SET TASK >> Switch every "screenshot" to "screen capture" in everything from the line containing "You are a GUI" down to the line containing "click(464, 121)" below, and reproduce only those lines with the rest unchanged. Leave the pictures out of the answer.

[Stored data entries]
= = = =

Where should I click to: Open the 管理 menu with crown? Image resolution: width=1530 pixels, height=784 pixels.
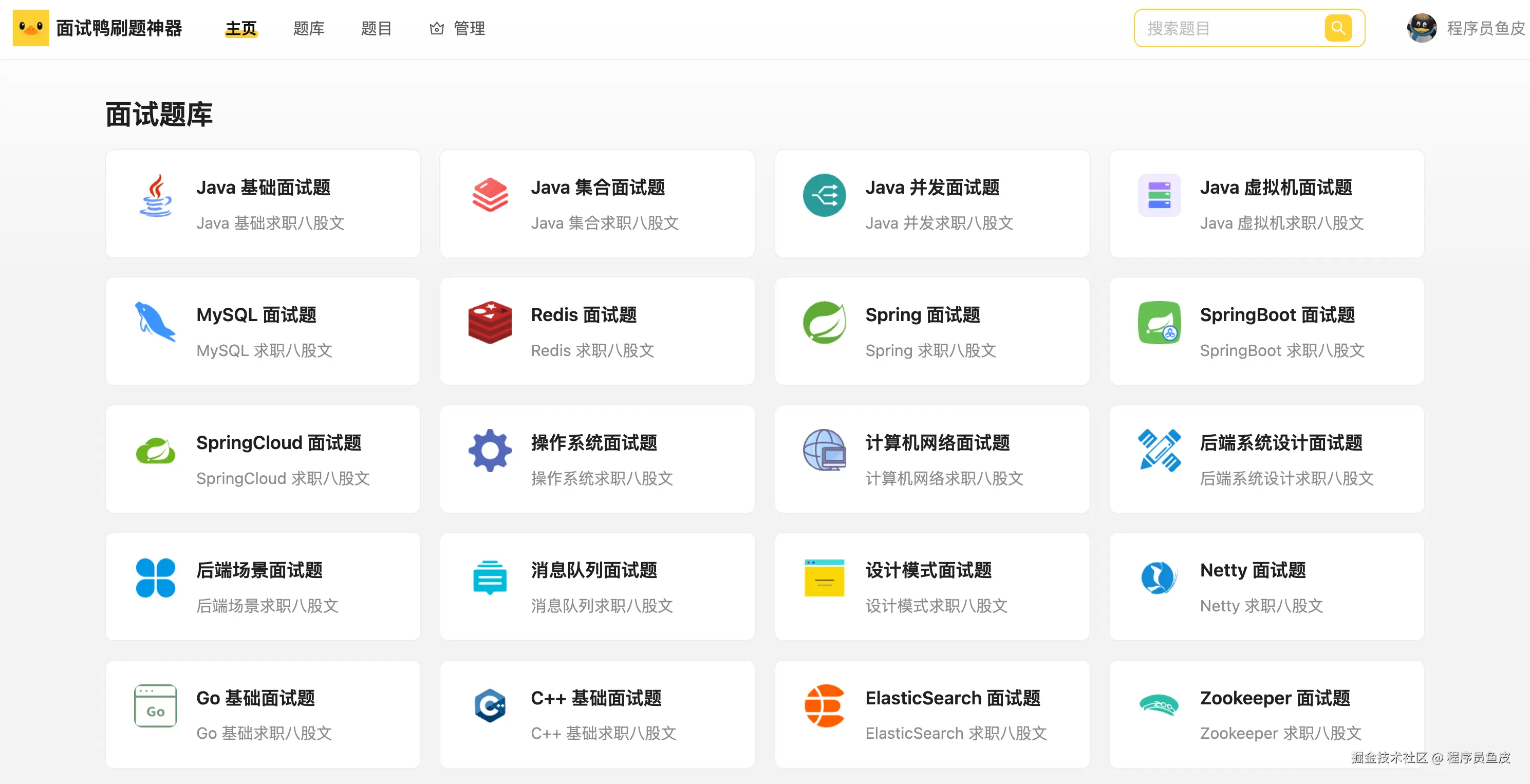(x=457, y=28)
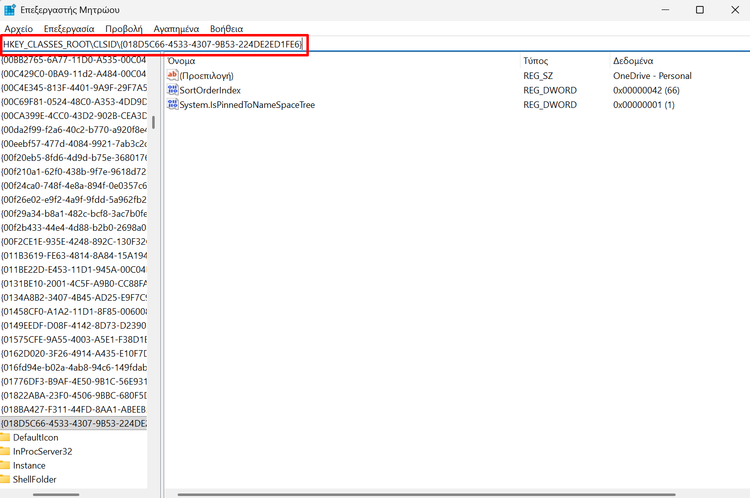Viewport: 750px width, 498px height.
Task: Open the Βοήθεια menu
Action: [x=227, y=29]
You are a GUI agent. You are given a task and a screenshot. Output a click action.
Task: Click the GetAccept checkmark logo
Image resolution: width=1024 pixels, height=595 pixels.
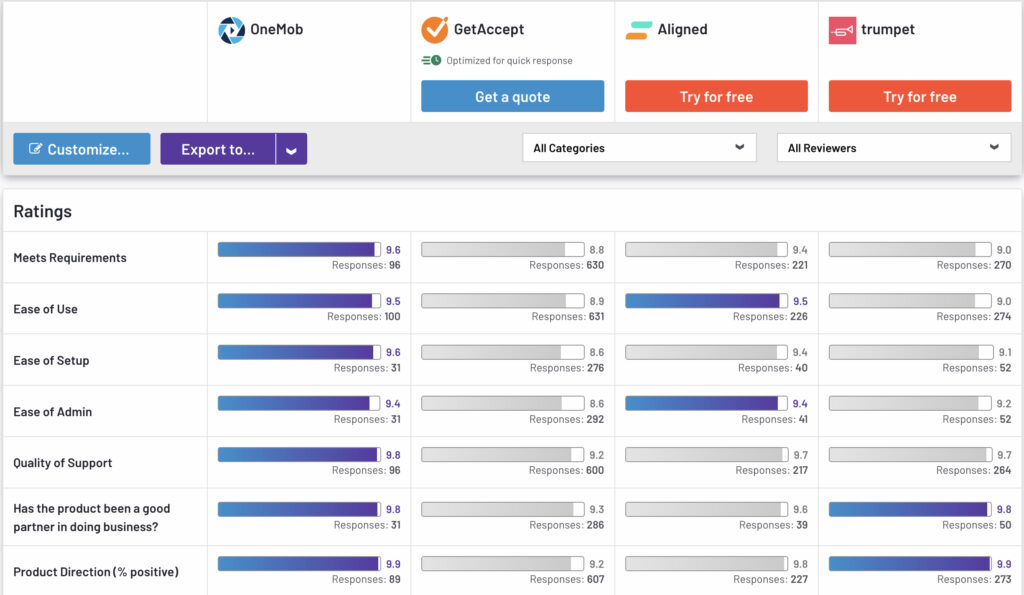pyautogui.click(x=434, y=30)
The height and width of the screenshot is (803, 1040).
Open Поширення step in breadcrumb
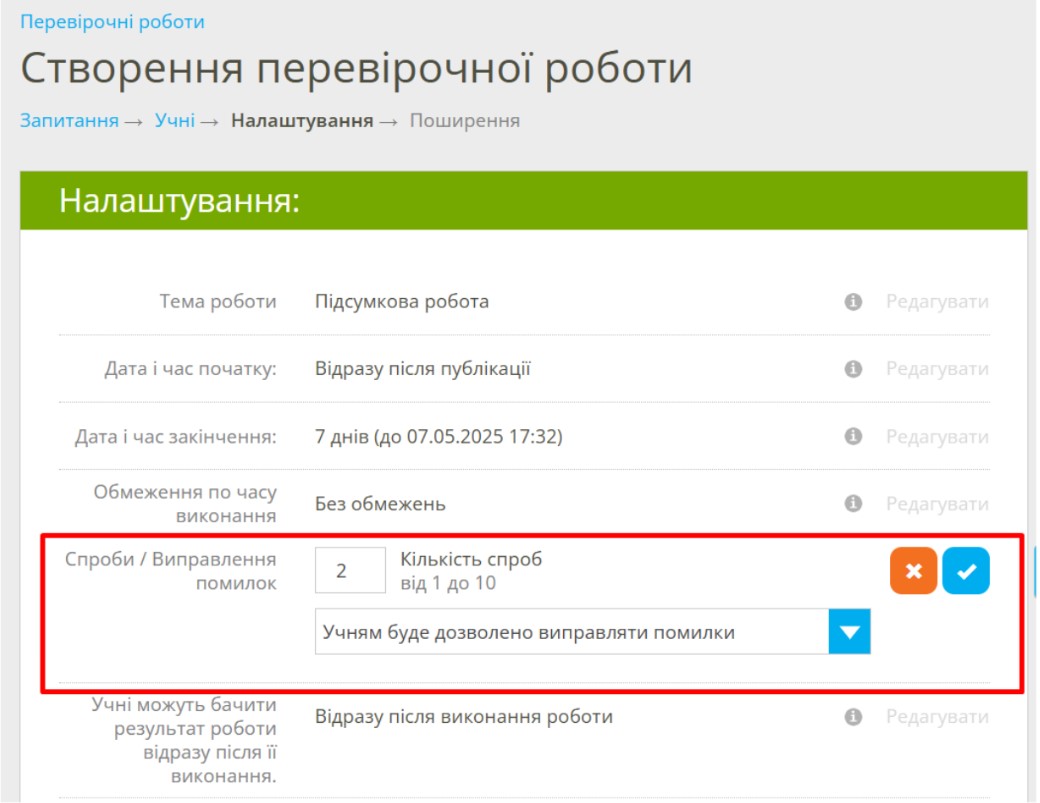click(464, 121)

= = = =

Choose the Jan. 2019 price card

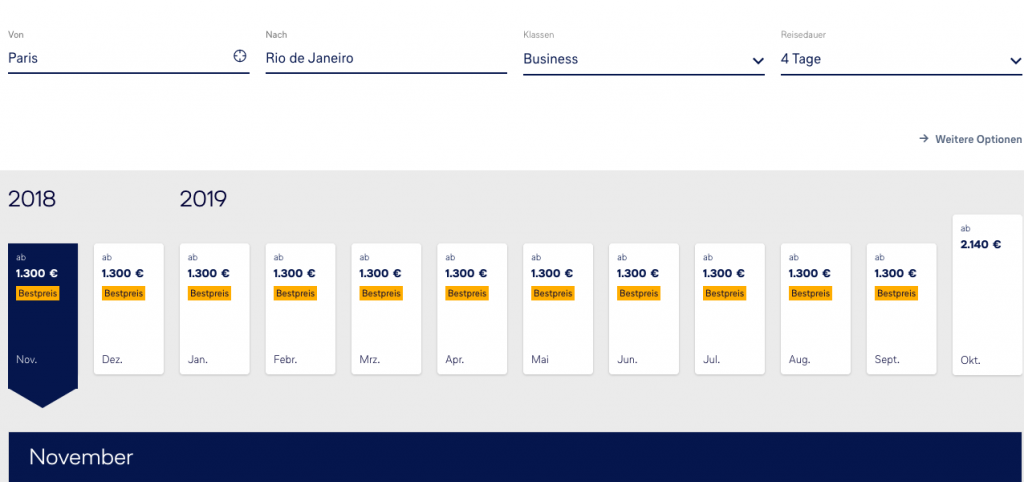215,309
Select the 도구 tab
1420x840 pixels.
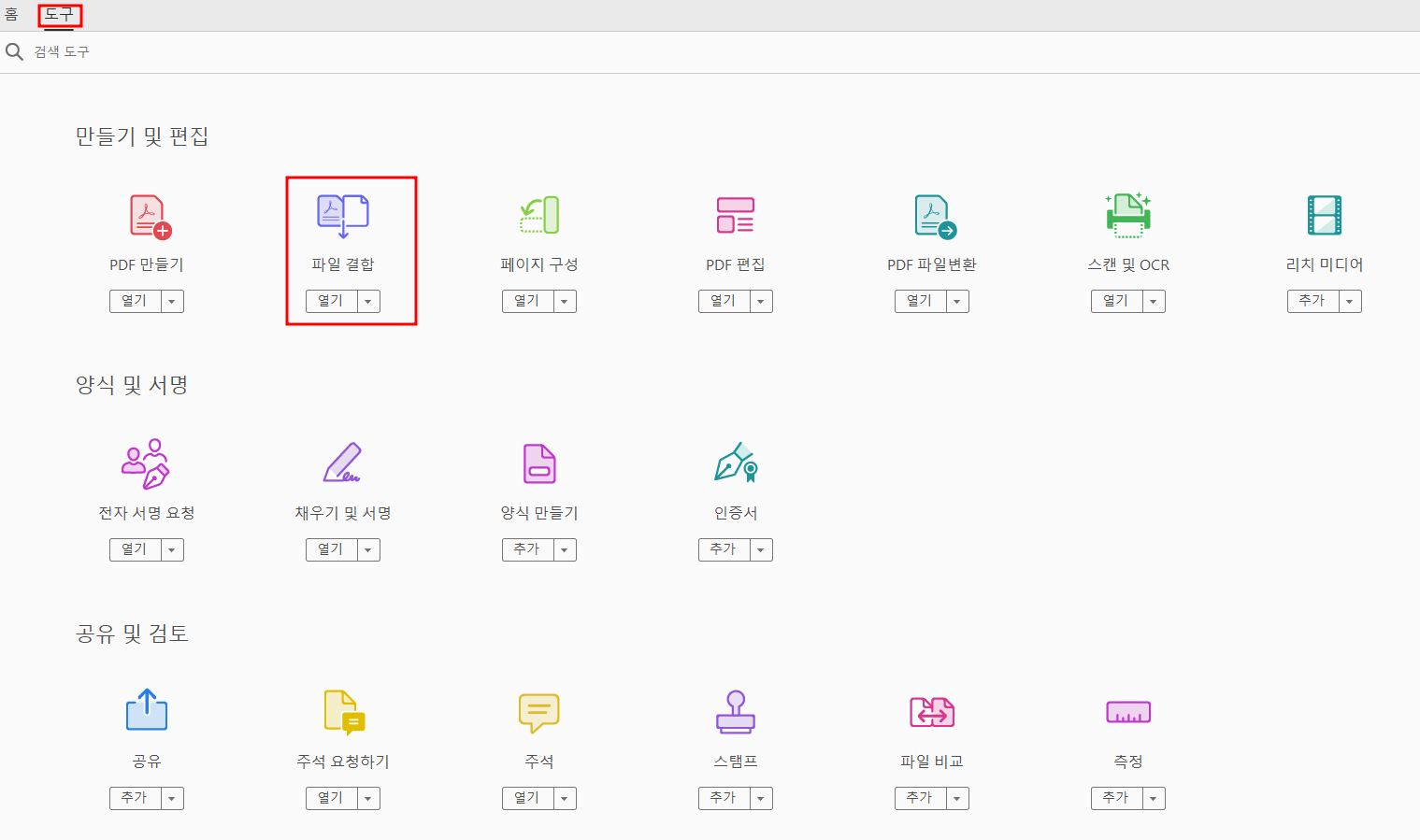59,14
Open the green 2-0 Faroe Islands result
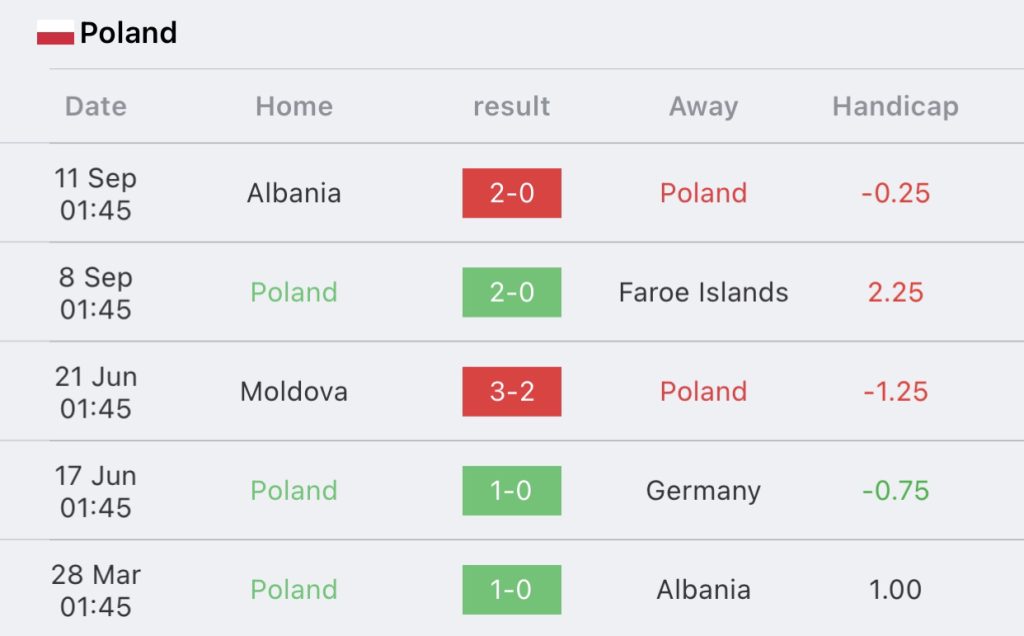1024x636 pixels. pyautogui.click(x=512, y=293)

= = = =

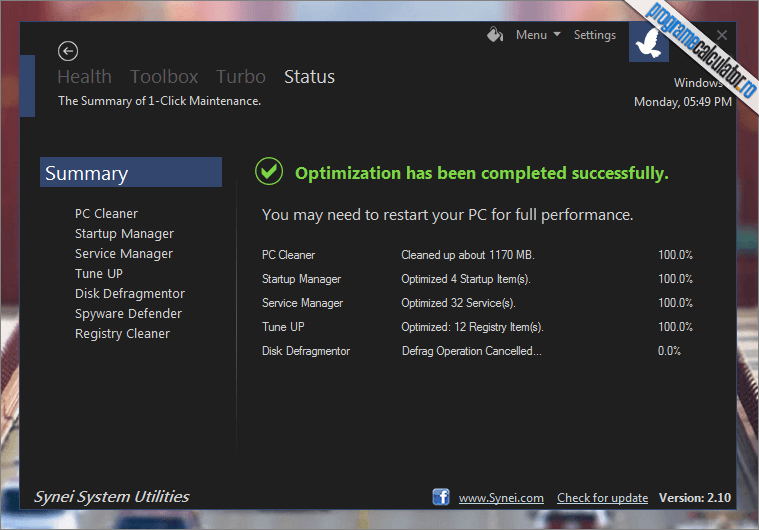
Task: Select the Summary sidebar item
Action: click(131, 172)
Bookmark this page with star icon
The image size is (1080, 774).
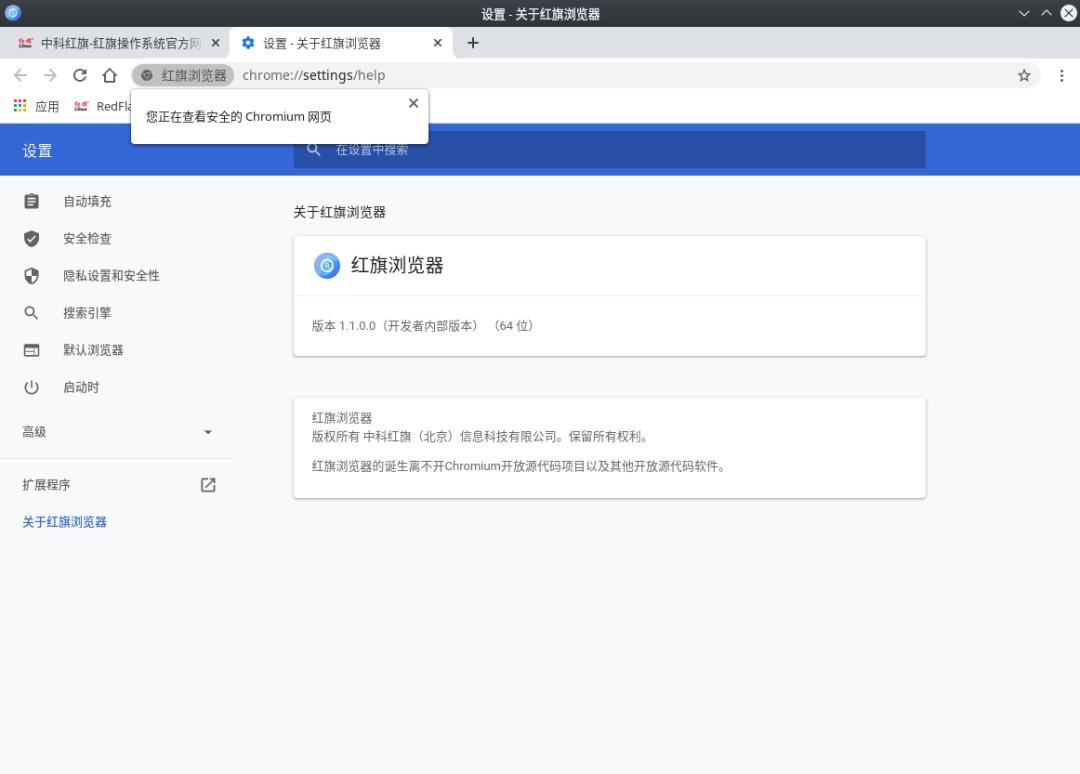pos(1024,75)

= = = =

EXPECTED OUTPUT >>
You are a GUI agent. You are given a task and a screen capture. Output a click action.
Task: Click the GetAccept checkmark logo
Image resolution: width=1024 pixels, height=595 pixels.
pyautogui.click(x=434, y=30)
The height and width of the screen capture is (803, 1040).
Open Поширення step in breadcrumb
click(464, 121)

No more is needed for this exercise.